Nos hemos complicado tanto la vida que ahora disfrutamos –es un decir- de las consecuencias. Y llegado que ha una época de crisis económica, cada empresa es una rígida estructura independiente e inflexible, sin más remedio que recomponerse o morir, teniendo además que hacerlo con prisa y energía, sin más aire que el enrarecido de las desconfianzas recíprocas y las desmedidas exigencias de que no deje de cumplir con la serie de obligaciones que constituyen “el sistema”. Cuando es principio indeclinable del sentido común que cuando se pierde dinero ha de abandonarse el empeño económico, casi siempre víctima de la incapacidad adquisitiva de sus antiguos clientes, de la mutación de preferencias del mercado habitual a su alcance o de la aparición de empresas nuevas, capaces de abaratar los precios a que se habían venido vendiendo sus productos.
Poner en marcha una empresa o cerrarla, son ahora dos empeños que requieren, además de la proverbial imaginación y la dosis de suerte indispensables, demasiado tiempo, energía, constancia y paciencia. Nos ha llegado la tormenta con buques incapaces de afrontarla y los astilleros sin capacidad de fabricar otros que nos los puedan sustituir a tiempo.

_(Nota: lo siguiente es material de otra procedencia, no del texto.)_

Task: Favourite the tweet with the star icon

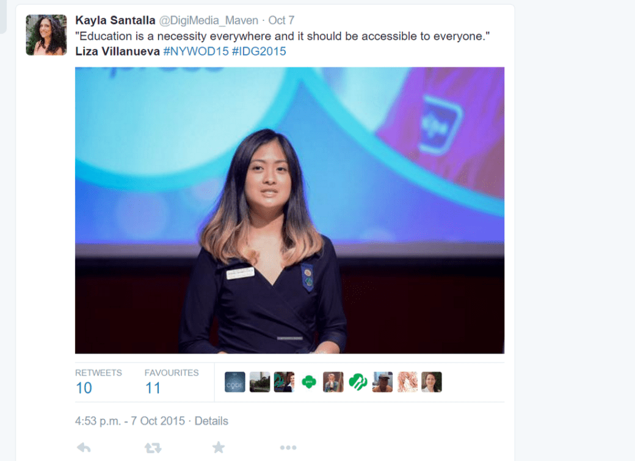Action: pos(219,447)
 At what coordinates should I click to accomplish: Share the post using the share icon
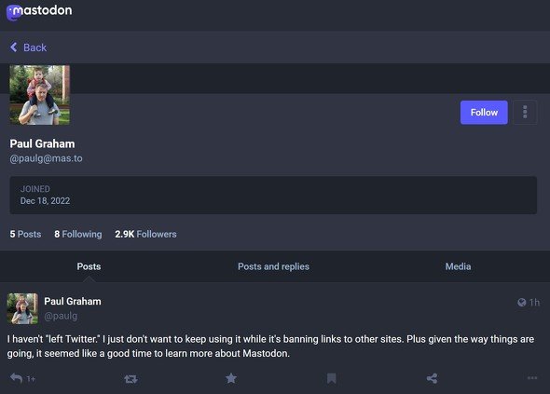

También en este orden de cosas, el neorenacimiento requiere volver a buscar en los orígenes frescura y agilidad. Hemos de tener la posibilidad de probar, dejarlo e intentar una y otra cosa sin que nos atrape la telaraña de un sistema empeñado en dar seguridades. No las hay ni siquiera de sobrevivir, pero eso no nos libera de la imperiosa necesidad de proyectar la supervivencia e intentar mantenerla. Complicando a todo el mundo, sin que se quede nadie en los divertículos del privilegio, por más que no quepa exigir a ninguno más de lo que puede, pero tampoco menos de lo que debe.